TASK REQUIREMENTS:
Reproduce, exactly and in full, only the lines below from the one containing "Collapse the volume" through the one containing "has width=1456, height=819.".

DATA PROVIDED:
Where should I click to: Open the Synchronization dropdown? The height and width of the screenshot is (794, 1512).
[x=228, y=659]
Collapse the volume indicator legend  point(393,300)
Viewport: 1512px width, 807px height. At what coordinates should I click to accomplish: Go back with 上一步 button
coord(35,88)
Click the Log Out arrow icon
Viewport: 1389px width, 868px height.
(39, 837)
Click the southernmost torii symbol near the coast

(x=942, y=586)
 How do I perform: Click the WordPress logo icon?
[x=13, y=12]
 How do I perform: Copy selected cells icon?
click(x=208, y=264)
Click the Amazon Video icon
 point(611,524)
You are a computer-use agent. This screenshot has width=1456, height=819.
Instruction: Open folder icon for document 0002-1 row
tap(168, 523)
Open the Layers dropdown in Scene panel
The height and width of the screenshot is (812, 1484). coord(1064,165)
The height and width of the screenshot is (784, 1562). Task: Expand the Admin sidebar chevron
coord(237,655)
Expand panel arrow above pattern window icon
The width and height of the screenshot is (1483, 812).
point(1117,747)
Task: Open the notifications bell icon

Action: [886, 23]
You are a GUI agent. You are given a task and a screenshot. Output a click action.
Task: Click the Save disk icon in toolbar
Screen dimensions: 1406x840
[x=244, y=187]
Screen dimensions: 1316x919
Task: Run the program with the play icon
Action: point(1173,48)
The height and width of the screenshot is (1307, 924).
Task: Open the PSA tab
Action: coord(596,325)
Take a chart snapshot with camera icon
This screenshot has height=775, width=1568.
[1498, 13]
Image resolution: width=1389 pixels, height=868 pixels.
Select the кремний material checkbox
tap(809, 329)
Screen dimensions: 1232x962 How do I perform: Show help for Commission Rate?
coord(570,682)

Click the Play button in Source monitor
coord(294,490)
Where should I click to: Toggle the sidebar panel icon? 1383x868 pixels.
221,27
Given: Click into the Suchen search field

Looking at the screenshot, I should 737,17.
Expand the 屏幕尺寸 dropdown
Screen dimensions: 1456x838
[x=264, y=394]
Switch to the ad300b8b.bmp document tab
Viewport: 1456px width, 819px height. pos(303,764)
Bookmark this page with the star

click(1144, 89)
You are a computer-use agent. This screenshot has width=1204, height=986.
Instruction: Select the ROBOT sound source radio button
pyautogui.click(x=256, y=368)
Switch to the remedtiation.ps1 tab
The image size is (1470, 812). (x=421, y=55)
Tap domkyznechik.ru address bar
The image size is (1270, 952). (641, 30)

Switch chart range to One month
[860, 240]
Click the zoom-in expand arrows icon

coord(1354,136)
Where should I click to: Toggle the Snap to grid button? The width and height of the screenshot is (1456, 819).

OUTPUT OF THE EXERCISE:
Collapse the volume indicator legend  point(393,300)
Viewport: 1512px width, 807px height. At what coordinates should I click to accomplish: Go back with 上一步 button
coord(35,88)
Click the Log Out arrow icon
Viewport: 1389px width, 868px height.
(39, 837)
Click the southernmost torii symbol near the coast

(x=942, y=586)
 How do I perform: Click the WordPress logo icon?
[x=13, y=12]
 How do I perform: Copy selected cells icon?
click(x=208, y=264)
Click the Amazon Video icon
 point(611,524)
You are a computer-use agent. This screenshot has width=1456, height=819.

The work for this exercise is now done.